— BEGIN Input for this task —

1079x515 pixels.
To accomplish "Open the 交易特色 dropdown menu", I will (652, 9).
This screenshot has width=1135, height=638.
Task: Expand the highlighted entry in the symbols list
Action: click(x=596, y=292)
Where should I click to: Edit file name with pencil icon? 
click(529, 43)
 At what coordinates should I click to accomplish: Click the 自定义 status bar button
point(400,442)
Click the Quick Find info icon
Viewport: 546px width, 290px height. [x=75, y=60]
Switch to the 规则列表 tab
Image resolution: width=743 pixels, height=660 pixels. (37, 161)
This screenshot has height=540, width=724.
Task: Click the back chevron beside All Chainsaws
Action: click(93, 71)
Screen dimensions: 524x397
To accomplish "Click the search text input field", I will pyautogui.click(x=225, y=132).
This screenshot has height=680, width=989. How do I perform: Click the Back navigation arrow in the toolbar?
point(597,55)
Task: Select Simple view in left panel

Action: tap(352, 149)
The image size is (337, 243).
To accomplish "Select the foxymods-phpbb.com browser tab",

— END Input for this task —

**Required task:** Reproduce all of the lines above without any alteration.

**Finished answer:**
1079x515 pixels.
To accomplish "Open the 交易特色 dropdown menu", I will (652, 9).
This screenshot has width=1135, height=638.
Task: Expand the highlighted entry in the symbols list
Action: click(x=596, y=292)
Where should I click to: Edit file name with pencil icon? 
click(529, 43)
 At what coordinates should I click to accomplish: Click the 自定义 status bar button
point(400,442)
Click the Quick Find info icon
Viewport: 546px width, 290px height. [x=75, y=60]
Switch to the 规则列表 tab
Image resolution: width=743 pixels, height=660 pixels. (37, 161)
This screenshot has height=540, width=724.
Task: Click the back chevron beside All Chainsaws
Action: click(93, 71)
Screen dimensions: 524x397
To accomplish "Click the search text input field", I will pyautogui.click(x=225, y=132).
This screenshot has height=680, width=989. How do I perform: Click the Back navigation arrow in the toolbar?
point(597,55)
Task: Select Simple view in left panel

Action: tap(352, 149)
The image size is (337, 243).
To accomplish "Select the foxymods-phpbb.com browser tab",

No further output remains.